Horacio Labastida
Javier Barros Sierra

La universidad se sustenta fundamentalmente en tres supremas instancias axiológicas: la Libertad como condición sine qua non de su Academia; la Verdad como el único compromiso absoluto que orienta sus tareas, es decir, sin relatividades con el engaño y la mentira; y el Bien como sustancia de justicia social que la vincula con los pueblos, en el sentido de que las verdades halladas deben ser fuente creadora de la convivencia equitativa y no opresiva entre los hombres. ¿Qué otra connotación podría tener la Verdad?; concebirla como un puro goce de la inteligencia consigo misma, a la manera de los clásicos de la Escolástica, fue la causa de que sus mayores corifeos medievales y posmedievales estén ahora definitivamente sepultados en el olvido.

No ha sido fácil a la universidad mexicana adueñarse de esas tres instancias supremas; para lograrlo ha venido librando hermosas y bellísimas luchas en el brevísimo tiempo de nuestra historia independiente. La primera fue la que emprendieran José María Luis Mora y la generación ilustrada de 1833, cuando propiciaron la purgación del secular dogmatismo de la Universidad Pontifica colonial y las herencias que nos legó en los primeros lustros de nuestra existencia soberana. Los llamados a la libertad y a la verdad fueron claros y rotundos: la marcha del país exigía el conocimiento y uso de la ciencia por el pueblo, y esto sería imposible en una cátedra aherrojada de antemano por verdades incontrovertibles que excluían sin más las riquísimas informaciones de la experiencia de las cosas, cuyo triunfo sobre el a priori estaba preparándose desde el instante en que un Galileo acosado por la autoridad papal pronunció el célebre E pur si muove!, batalla aquella, la de Mora y su generación, que con triunfos y derrotas reinició el reformista Gabino Barreda al introducir el positivismo en el papel de único educador en la docencia de la época.
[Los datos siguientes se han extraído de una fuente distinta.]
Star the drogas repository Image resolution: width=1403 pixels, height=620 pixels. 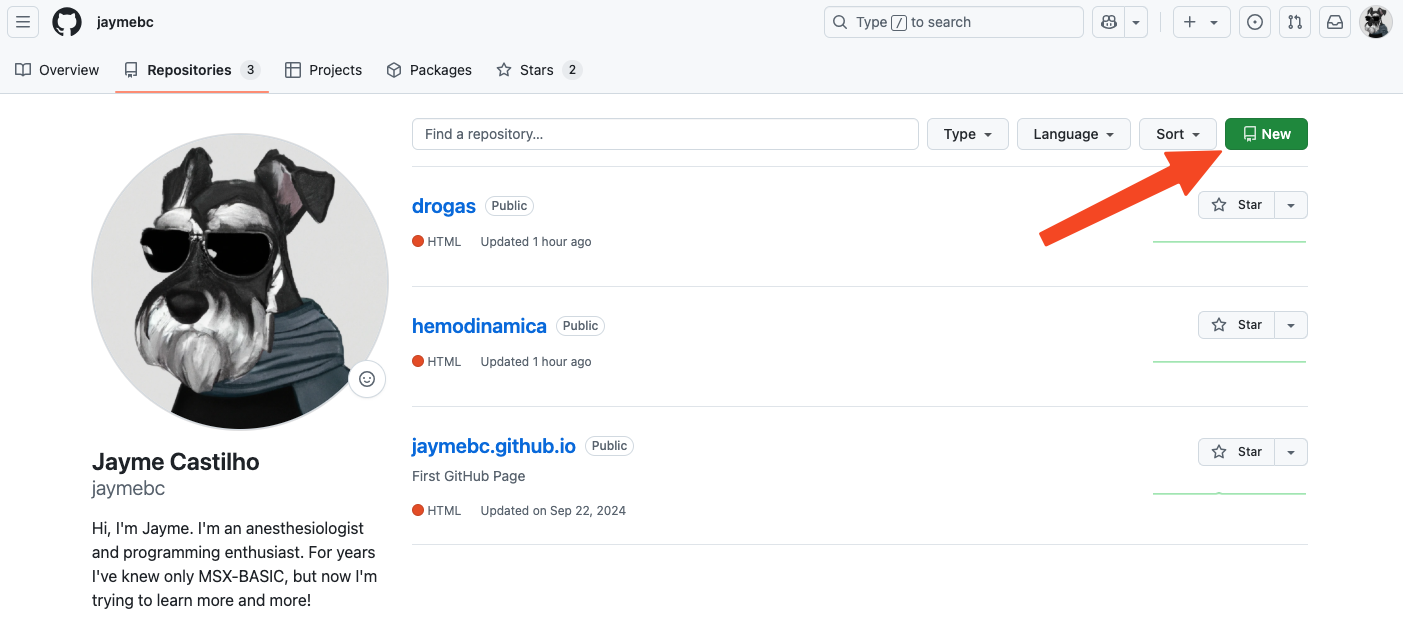pyautogui.click(x=1237, y=205)
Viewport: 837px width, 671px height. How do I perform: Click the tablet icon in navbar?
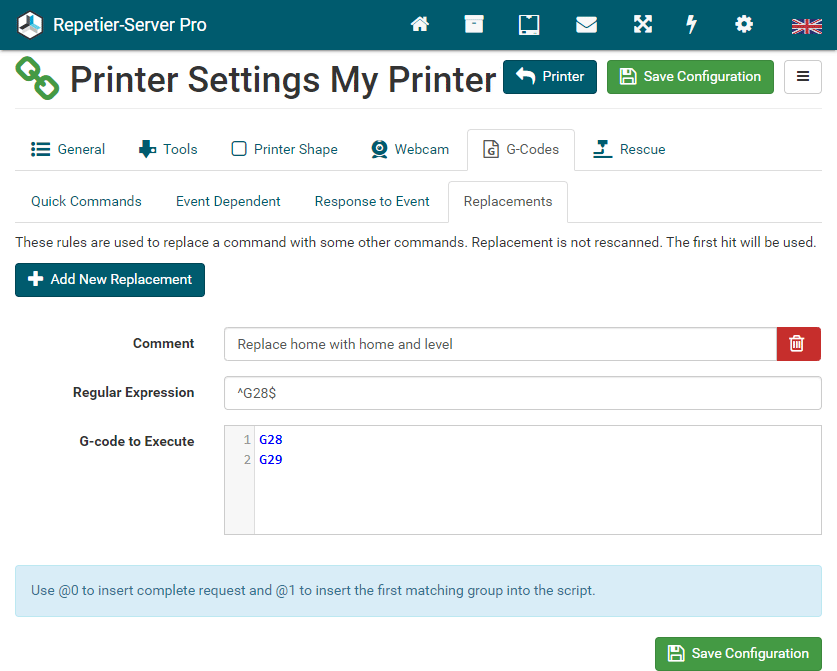click(x=529, y=25)
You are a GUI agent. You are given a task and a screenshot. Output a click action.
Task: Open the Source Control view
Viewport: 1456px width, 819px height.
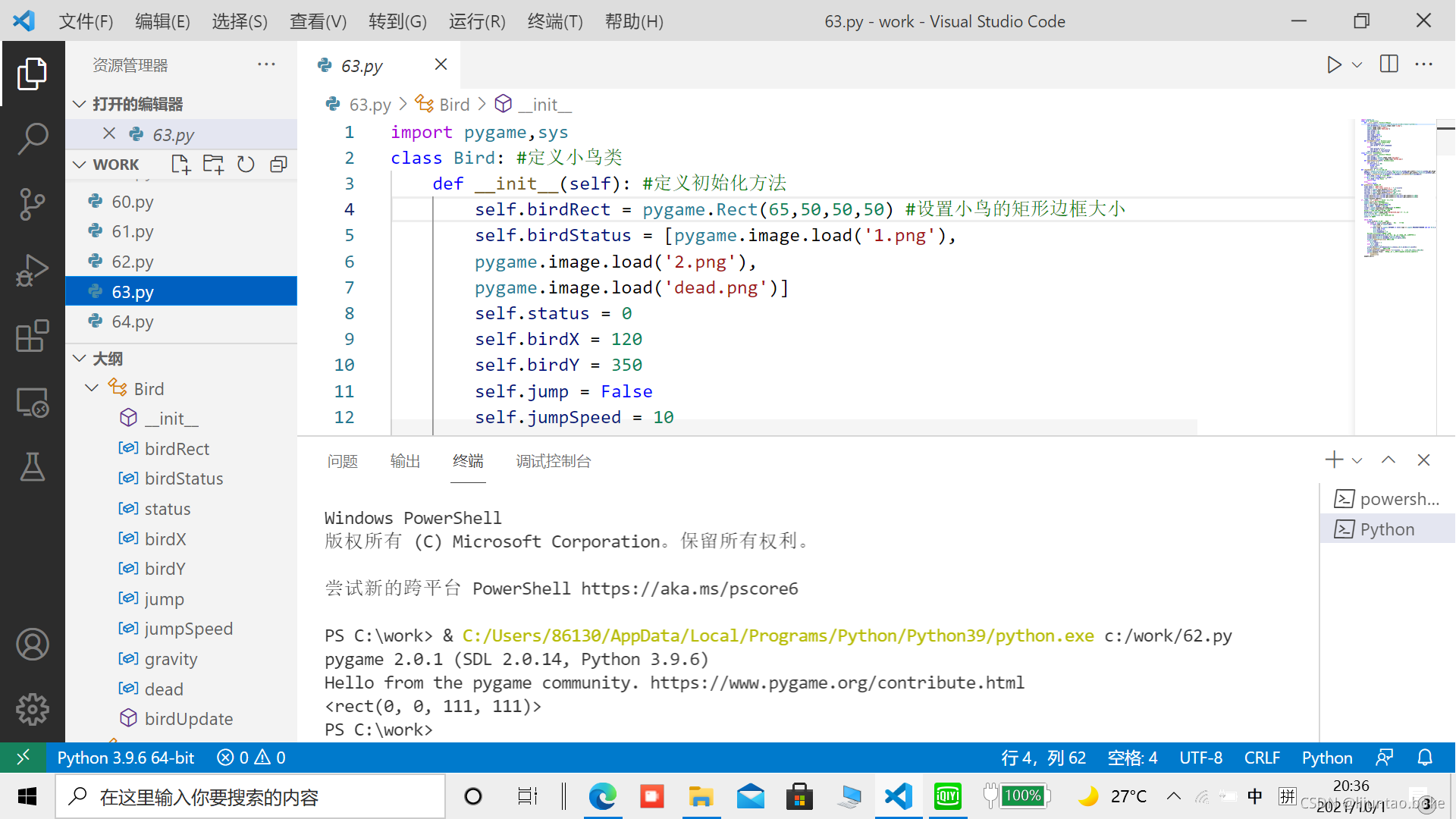33,204
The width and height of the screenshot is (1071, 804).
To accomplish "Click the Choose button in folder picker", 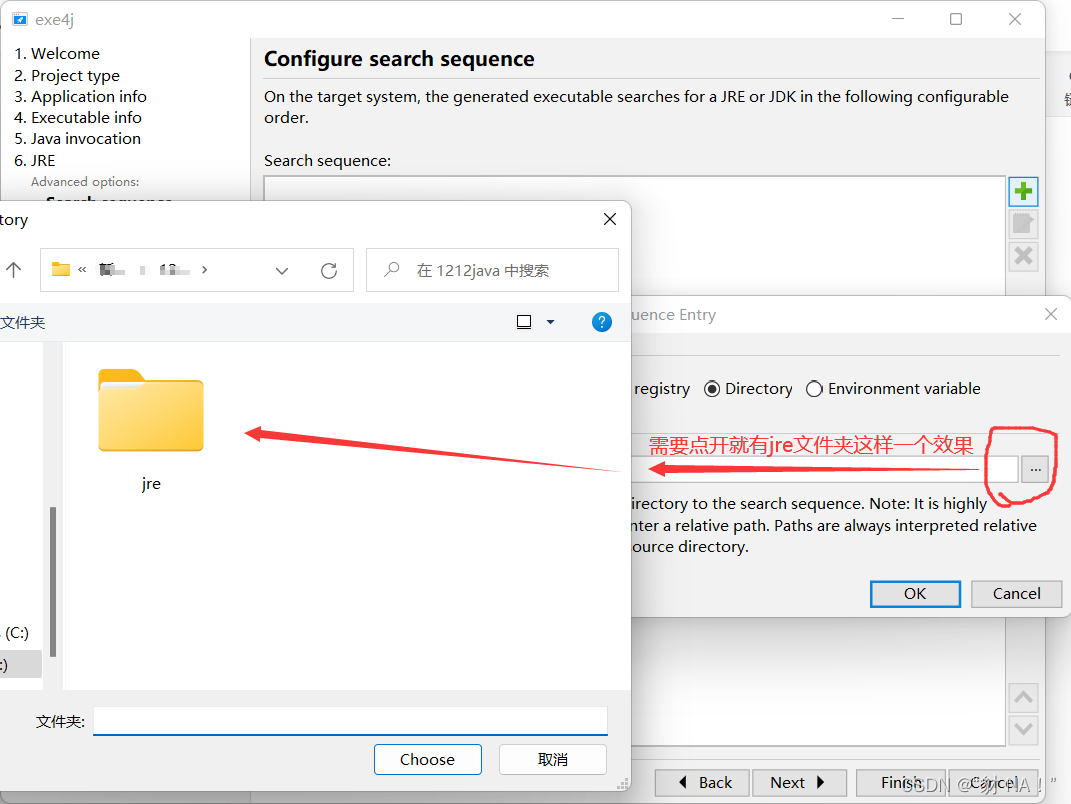I will pos(427,759).
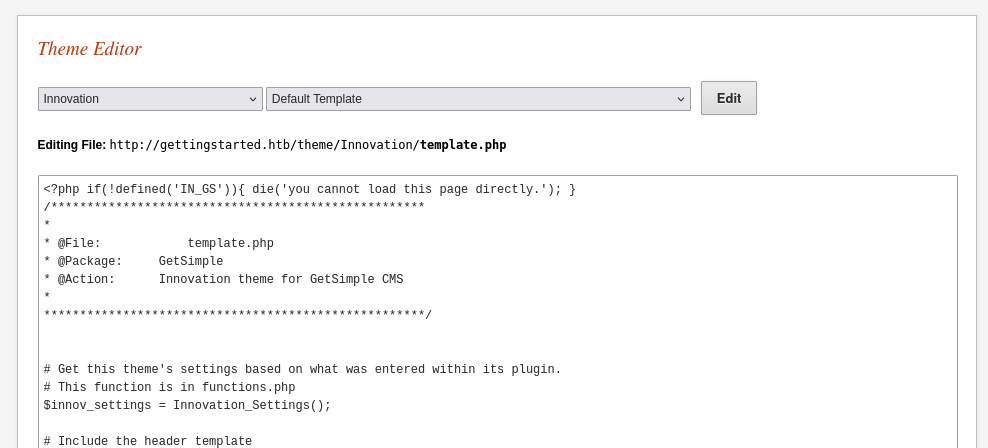Open the Innovation theme dropdown
Viewport: 988px width, 448px height.
[x=150, y=99]
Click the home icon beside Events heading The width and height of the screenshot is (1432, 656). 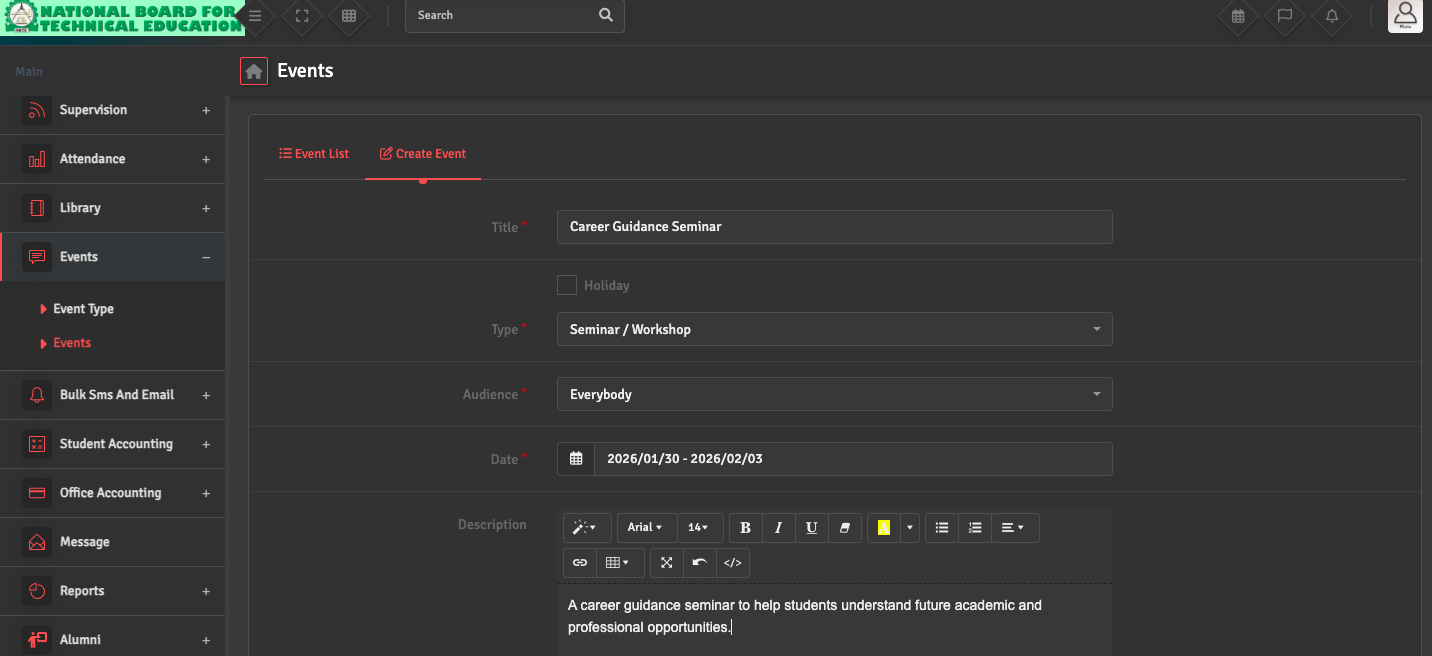pos(254,71)
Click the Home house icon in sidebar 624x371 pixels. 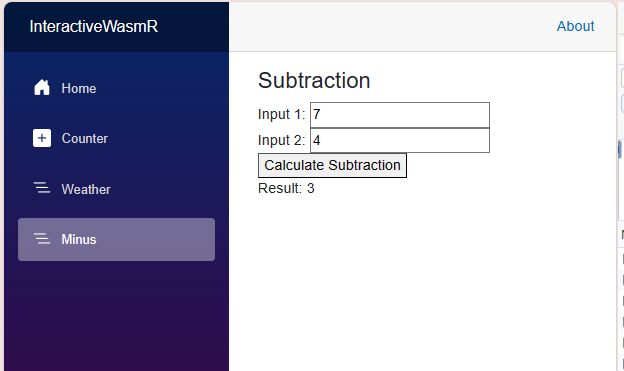point(42,88)
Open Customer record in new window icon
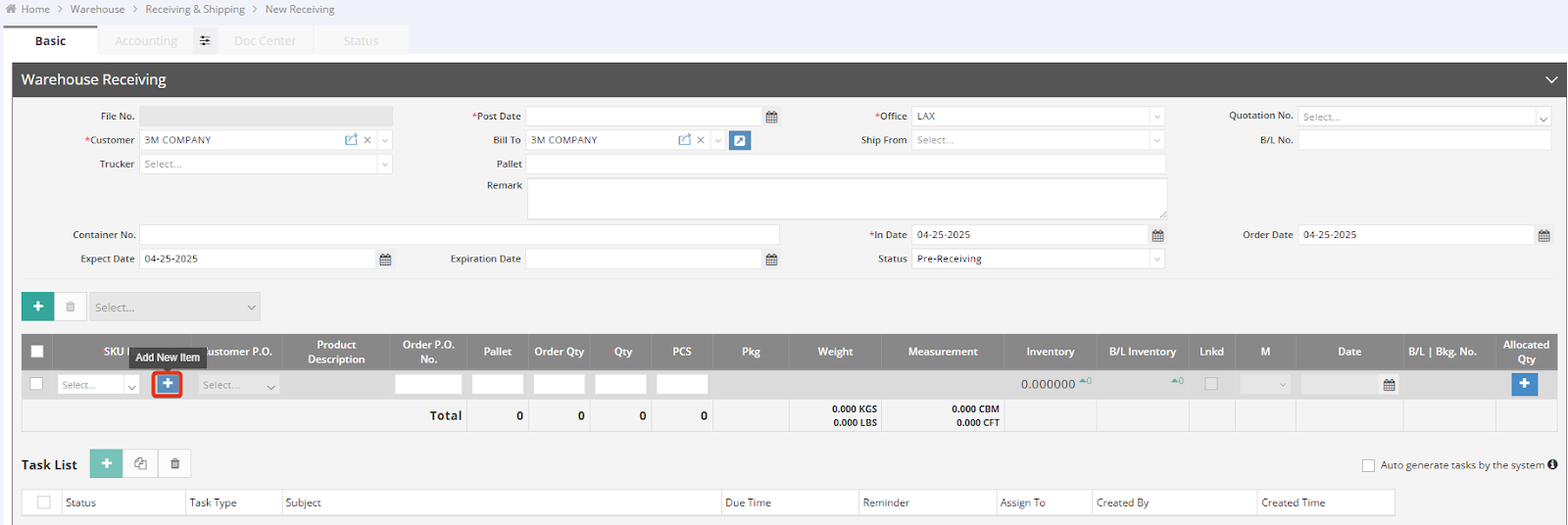 (351, 140)
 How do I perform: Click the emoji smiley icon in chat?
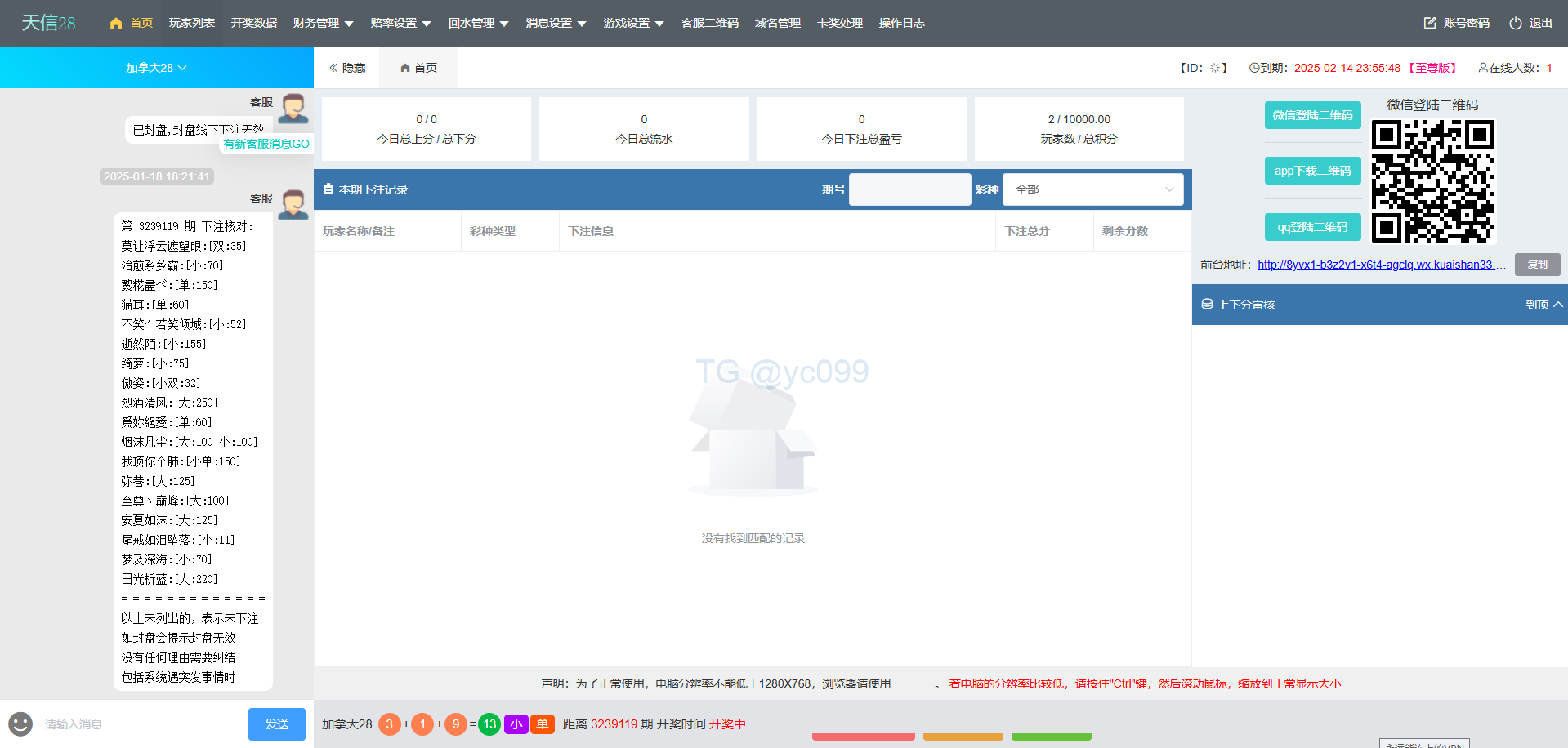[20, 724]
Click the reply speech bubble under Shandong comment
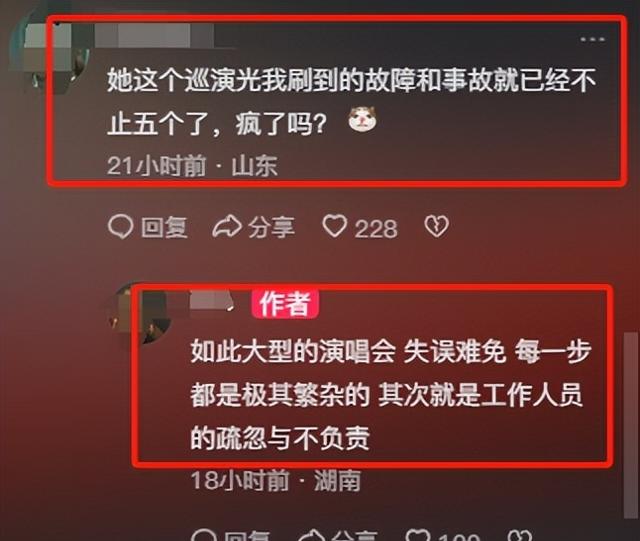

Precisamente su carácter dogmático lo condujo al enorme fracaso que vislumbró Justo Sierra en 1910, al fundar la universidad mexicana rodeado de las ostentosas Fiestas del Centenario; su llamado de auxilio a la filosofía simbolizada en los aleteos de la Atenea helénica que el distinguido maestro escuchara en las aulas, dio sustento al ataque demoledor que los jóvenes de esa época, animados por Pedro Henríquez Ureña, lanzaron contra las insoportables limitaciones impuestas por Comte y Spencer a los horizontes de las ciencias.

La advocación de la Generación del Ateneo y los enormes esfuerzos de Antonio Caso y Sotero Prieto en la recién inaugurada Escuela de Altos Estudios no fructificarían de manera cabal frente a las presiones y exigencias del presidencialismo militarista de Obregón-Calles, obsesionado por determinar de acuerdo con sus intereses el curso de la vida universitaria, pero una vez más el espíritu volvió a campear entre los mexicanos al defender la autonomía universitaria ante el absolutismo representado en 1929 por la jefatura máxima de la revolución. El triunfo de los estudiantes ya no tuvo regreso: una universidad sin libertad ni verdad no es universidad, y desde entonces las semillas han fructificado de manera fecunda y admirable en las actuales universidades autónomas del país y en la magnífica Universidad Nacional Autónoma de México (UNAM).

La autonomía es garantía de libertad como camino hacia la Verdad, y nótese bien, en la medida en que la Verdad llega al pueblo por medio de los egresados universitarios y sus actividades de difusión de la cultura, en esa misma medida la Verdad es Bien común o sustancia ética de la justicia social. Estos fueron los valores que pretendió aniquilar el presidencialismo autoritario del 68 enraizado en la violencia castrense del maximato callista y en la del civilismo corporativo del autoritario presidencialismo sembrado en 1947; pero la estrategia gubernamental fracasó totalmente a pesar de la brutalidad puesta en práctica al cañonear la sagrada puerta de San Ildefonso, masacrar a los rebeldes indefensos en Tlatelolco y martirizar durante años a muchos de los líderes estudiantiles, en cárceles militares y policiacas. Nunca lo sospechó el presidente Díaz Ordaz; nunca supuso ni admitió hasta su muerte que su figura sería arrojada al cuarto de los trastos viejos de la historia desde el instante en que el rector Javier Barros Sierra recorrió México izando de cara al enemigo las banderas universitarias de libertad, verdad y justicia. Esta es la lección que los mexicanos recogemos a los 30 años de la masacre de Tlatelolco, lección llena de esperanza a pesar de los negros vaticinios que nos rodean en estos días aciagos en que parecen triunfar la usura bancaria y los fraudes del Fobaproa.